Work item - Reproduce each record exactly, leaving out no line.

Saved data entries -
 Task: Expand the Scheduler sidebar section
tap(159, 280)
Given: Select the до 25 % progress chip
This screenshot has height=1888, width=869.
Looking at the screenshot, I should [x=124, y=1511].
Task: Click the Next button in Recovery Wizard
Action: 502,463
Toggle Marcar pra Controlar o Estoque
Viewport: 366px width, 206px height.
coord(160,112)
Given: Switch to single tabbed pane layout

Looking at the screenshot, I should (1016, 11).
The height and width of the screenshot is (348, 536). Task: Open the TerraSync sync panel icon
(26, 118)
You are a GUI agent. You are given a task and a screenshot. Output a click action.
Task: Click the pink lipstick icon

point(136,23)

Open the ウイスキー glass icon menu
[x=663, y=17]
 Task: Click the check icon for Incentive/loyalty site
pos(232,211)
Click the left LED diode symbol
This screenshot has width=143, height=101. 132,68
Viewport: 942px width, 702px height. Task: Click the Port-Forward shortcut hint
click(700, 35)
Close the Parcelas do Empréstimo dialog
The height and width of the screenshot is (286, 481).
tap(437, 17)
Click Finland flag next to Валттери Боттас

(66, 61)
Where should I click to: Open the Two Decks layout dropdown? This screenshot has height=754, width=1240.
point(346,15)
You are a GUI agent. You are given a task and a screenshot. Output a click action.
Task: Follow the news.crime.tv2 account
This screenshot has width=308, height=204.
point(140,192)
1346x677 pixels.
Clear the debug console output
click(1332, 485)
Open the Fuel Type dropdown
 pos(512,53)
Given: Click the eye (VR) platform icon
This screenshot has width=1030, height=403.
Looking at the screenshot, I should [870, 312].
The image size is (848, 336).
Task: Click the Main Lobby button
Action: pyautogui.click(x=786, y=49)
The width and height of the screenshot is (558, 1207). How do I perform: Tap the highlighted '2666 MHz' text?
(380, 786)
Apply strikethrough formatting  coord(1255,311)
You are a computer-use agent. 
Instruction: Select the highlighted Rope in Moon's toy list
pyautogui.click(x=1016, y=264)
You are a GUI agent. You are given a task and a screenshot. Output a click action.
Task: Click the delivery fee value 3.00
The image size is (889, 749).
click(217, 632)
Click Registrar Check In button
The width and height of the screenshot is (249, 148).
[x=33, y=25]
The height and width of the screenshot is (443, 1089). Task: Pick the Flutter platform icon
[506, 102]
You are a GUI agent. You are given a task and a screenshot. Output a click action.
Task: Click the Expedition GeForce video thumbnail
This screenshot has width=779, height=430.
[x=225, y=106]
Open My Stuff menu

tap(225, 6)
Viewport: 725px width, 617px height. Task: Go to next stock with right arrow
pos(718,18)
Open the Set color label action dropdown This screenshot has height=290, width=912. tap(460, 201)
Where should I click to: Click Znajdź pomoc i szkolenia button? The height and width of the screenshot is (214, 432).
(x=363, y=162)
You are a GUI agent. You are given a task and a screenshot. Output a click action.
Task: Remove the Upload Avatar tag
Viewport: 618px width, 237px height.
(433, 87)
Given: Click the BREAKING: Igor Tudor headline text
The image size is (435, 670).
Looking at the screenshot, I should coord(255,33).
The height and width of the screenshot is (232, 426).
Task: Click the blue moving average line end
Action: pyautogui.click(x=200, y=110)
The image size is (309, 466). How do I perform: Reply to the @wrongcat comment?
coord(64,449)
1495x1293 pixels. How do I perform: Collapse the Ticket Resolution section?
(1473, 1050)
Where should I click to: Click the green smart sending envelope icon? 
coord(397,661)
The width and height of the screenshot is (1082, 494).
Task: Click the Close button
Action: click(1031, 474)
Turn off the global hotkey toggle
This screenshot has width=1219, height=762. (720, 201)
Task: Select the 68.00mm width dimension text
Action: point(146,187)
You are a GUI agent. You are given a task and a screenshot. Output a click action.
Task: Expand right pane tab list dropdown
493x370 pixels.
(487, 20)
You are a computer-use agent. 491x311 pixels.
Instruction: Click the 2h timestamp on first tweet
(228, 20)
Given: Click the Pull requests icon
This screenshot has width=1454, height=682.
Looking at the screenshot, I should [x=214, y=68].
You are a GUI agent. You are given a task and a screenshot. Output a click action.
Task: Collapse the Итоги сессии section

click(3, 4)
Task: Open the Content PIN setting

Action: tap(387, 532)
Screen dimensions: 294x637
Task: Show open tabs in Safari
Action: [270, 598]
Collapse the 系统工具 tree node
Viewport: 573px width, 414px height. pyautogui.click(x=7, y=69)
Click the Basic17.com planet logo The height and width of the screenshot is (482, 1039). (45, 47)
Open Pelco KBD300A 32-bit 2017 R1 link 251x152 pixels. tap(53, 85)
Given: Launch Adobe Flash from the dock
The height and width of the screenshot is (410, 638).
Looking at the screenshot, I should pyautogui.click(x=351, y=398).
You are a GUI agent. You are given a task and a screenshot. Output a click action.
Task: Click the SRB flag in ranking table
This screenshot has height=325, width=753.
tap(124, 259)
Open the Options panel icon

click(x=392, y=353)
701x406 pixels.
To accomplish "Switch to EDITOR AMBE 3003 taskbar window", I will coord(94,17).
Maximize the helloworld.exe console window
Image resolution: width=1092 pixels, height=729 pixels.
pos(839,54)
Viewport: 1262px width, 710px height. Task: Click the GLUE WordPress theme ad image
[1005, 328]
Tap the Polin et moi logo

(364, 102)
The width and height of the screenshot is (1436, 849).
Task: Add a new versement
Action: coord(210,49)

Exercise solution -
 Task: Expand the Scheduler sidebar section
tap(159, 280)
Given: Select the до 25 % progress chip
This screenshot has height=1888, width=869.
Looking at the screenshot, I should [x=124, y=1511].
Task: Click the Next button in Recovery Wizard
Action: 502,463
Toggle Marcar pra Controlar o Estoque
Viewport: 366px width, 206px height.
coord(160,112)
Given: Switch to single tabbed pane layout

Looking at the screenshot, I should (1016, 11).
The height and width of the screenshot is (348, 536). Task: Open the TerraSync sync panel icon
(26, 118)
You are a GUI agent. You are given a task and a screenshot. Output a click action.
Task: Click the pink lipstick icon

point(136,23)

Open the ウイスキー glass icon menu
[x=663, y=17]
 Task: Click the check icon for Incentive/loyalty site
pos(232,211)
Click the left LED diode symbol
This screenshot has width=143, height=101. 132,68
Viewport: 942px width, 702px height. Task: Click the Port-Forward shortcut hint
click(700, 35)
Close the Parcelas do Empréstimo dialog
The height and width of the screenshot is (286, 481).
tap(437, 17)
Click Finland flag next to Валттери Боттас

(66, 61)
Where should I click to: Open the Two Decks layout dropdown? This screenshot has height=754, width=1240.
point(346,15)
You are a GUI agent. You are given a task and a screenshot. Output a click action.
Task: Follow the news.crime.tv2 account
This screenshot has width=308, height=204.
point(140,192)
1346x677 pixels.
Clear the debug console output
click(1332, 485)
Open the Fuel Type dropdown
 pos(512,53)
Given: Click the eye (VR) platform icon
This screenshot has width=1030, height=403.
Looking at the screenshot, I should [870, 312].
The image size is (848, 336).
Task: Click the Main Lobby button
Action: pyautogui.click(x=786, y=49)
The width and height of the screenshot is (558, 1207). How do I perform: Tap the highlighted '2666 MHz' text?
(380, 786)
Apply strikethrough formatting  coord(1255,311)
You are a computer-use agent. 
Instruction: Select the highlighted Rope in Moon's toy list
pyautogui.click(x=1016, y=264)
You are a GUI agent. You are given a task and a screenshot. Output a click action.
Task: Click the delivery fee value 3.00
The image size is (889, 749).
click(217, 632)
Click Registrar Check In button
The width and height of the screenshot is (249, 148).
[x=33, y=25]
The height and width of the screenshot is (443, 1089). Task: Pick the Flutter platform icon
[506, 102]
You are a GUI agent. You are given a task and a screenshot. Output a click action.
Task: Click the Expedition GeForce video thumbnail
This screenshot has width=779, height=430.
[x=225, y=106]
Open My Stuff menu

tap(225, 6)
Viewport: 725px width, 617px height. Task: Go to next stock with right arrow
pos(718,18)
Open the Set color label action dropdown This screenshot has height=290, width=912. tap(460, 201)
Where should I click to: Click Znajdź pomoc i szkolenia button? The height and width of the screenshot is (214, 432).
(x=363, y=162)
You are a GUI agent. You are given a task and a screenshot. Output a click action.
Task: Remove the Upload Avatar tag
Viewport: 618px width, 237px height.
(433, 87)
Given: Click the BREAKING: Igor Tudor headline text
The image size is (435, 670).
Looking at the screenshot, I should coord(255,33).
The height and width of the screenshot is (232, 426).
Task: Click the blue moving average line end
Action: pyautogui.click(x=200, y=110)
The image size is (309, 466). How do I perform: Reply to the @wrongcat comment?
coord(64,449)
1495x1293 pixels. How do I perform: Collapse the Ticket Resolution section?
(1473, 1050)
Where should I click to: Click the green smart sending envelope icon? 
coord(397,661)
The width and height of the screenshot is (1082, 494).
Task: Click the Close button
Action: click(1031, 474)
Turn off the global hotkey toggle
This screenshot has width=1219, height=762. (720, 201)
Task: Select the 68.00mm width dimension text
Action: point(146,187)
You are a GUI agent. You are given a task and a screenshot. Output a click action.
Task: Expand right pane tab list dropdown
493x370 pixels.
(487, 20)
You are a computer-use agent. 491x311 pixels.
Instruction: Click the 2h timestamp on first tweet
(228, 20)
Given: Click the Pull requests icon
This screenshot has width=1454, height=682.
Looking at the screenshot, I should [x=214, y=68].
You are a GUI agent. You are given a task and a screenshot. Output a click action.
Task: Collapse the Итоги сессии section

click(3, 4)
Task: Open the Content PIN setting

Action: tap(387, 532)
Screen dimensions: 294x637
Task: Show open tabs in Safari
Action: [270, 598]
Collapse the 系统工具 tree node
Viewport: 573px width, 414px height. pyautogui.click(x=7, y=69)
Click the Basic17.com planet logo The height and width of the screenshot is (482, 1039). (45, 47)
Open Pelco KBD300A 32-bit 2017 R1 link 251x152 pixels. tap(53, 85)
Given: Launch Adobe Flash from the dock
The height and width of the screenshot is (410, 638).
Looking at the screenshot, I should pyautogui.click(x=351, y=398).
You are a GUI agent. You are given a task and a screenshot. Output a click action.
Task: Click the SRB flag in ranking table
This screenshot has height=325, width=753.
tap(124, 259)
Open the Options panel icon

click(x=392, y=353)
701x406 pixels.
To accomplish "Switch to EDITOR AMBE 3003 taskbar window", I will coord(94,17).
Maximize the helloworld.exe console window
Image resolution: width=1092 pixels, height=729 pixels.
pos(839,54)
Viewport: 1262px width, 710px height. Task: Click the GLUE WordPress theme ad image
[1005, 328]
Tap the Polin et moi logo

(364, 102)
The width and height of the screenshot is (1436, 849).
Task: Add a new versement
Action: coord(210,49)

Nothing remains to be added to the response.